__Requirement__. Look through the records below for the line with "This screenshot has height=886, width=1647." and the line with "Open Horizontal Rule color swatch", then return those lines and all lines between, exactly.

Data records
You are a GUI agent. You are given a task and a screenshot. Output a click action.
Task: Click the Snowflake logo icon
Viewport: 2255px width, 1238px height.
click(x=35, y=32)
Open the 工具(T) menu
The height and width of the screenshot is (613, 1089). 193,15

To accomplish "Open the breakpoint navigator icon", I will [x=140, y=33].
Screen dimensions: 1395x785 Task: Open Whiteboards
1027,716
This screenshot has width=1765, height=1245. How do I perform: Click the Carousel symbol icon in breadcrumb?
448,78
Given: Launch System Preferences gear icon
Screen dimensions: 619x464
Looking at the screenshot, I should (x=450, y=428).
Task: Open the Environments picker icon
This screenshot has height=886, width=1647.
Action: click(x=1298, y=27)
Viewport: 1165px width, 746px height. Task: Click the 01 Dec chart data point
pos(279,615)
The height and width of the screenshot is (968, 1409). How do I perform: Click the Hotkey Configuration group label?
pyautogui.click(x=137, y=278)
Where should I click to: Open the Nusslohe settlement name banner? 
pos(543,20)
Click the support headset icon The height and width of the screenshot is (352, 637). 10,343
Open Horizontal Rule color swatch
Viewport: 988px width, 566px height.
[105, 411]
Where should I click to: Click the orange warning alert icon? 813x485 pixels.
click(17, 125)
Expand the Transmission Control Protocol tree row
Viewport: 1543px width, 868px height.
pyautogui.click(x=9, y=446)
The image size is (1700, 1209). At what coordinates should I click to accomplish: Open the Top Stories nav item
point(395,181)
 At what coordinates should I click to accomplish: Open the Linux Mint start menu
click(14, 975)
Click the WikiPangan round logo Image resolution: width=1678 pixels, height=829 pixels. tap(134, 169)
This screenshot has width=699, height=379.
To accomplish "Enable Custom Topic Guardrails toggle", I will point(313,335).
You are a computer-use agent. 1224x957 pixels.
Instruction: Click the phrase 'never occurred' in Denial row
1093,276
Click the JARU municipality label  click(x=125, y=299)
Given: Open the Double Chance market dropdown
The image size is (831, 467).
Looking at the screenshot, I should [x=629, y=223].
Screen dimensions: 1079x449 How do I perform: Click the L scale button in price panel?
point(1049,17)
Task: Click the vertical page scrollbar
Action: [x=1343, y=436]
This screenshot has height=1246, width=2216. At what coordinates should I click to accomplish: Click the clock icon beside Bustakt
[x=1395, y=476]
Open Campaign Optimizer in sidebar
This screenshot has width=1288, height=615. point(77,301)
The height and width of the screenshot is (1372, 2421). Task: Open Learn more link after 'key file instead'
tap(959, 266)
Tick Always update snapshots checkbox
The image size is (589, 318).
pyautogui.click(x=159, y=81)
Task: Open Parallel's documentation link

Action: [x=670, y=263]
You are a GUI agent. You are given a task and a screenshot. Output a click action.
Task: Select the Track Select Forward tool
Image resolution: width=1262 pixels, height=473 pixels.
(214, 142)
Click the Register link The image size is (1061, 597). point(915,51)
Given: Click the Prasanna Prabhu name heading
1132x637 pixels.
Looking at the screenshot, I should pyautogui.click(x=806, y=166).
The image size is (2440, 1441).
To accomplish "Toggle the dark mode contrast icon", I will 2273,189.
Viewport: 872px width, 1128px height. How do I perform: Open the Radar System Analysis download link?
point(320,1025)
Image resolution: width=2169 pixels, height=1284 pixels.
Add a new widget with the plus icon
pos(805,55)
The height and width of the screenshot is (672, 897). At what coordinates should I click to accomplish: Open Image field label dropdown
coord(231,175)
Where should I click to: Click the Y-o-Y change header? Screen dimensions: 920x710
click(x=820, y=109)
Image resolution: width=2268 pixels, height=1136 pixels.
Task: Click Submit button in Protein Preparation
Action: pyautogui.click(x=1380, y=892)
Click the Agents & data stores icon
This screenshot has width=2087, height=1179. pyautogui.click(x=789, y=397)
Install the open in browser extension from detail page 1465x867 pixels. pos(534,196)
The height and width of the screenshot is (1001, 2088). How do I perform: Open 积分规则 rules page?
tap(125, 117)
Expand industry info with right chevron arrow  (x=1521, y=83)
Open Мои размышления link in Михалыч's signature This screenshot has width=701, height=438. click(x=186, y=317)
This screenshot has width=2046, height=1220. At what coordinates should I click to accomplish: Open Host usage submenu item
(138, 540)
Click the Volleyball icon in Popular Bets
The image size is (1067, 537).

__Exercise output__.
This screenshot has height=886, width=1647.
Action: click(x=1298, y=27)
Viewport: 1165px width, 746px height. Task: Click the 01 Dec chart data point
pos(279,615)
The height and width of the screenshot is (968, 1409). How do I perform: Click the Hotkey Configuration group label?
pyautogui.click(x=137, y=278)
Where should I click to: Open the Nusslohe settlement name banner? 
pos(543,20)
Click the support headset icon The height and width of the screenshot is (352, 637). 10,343
Open Horizontal Rule color swatch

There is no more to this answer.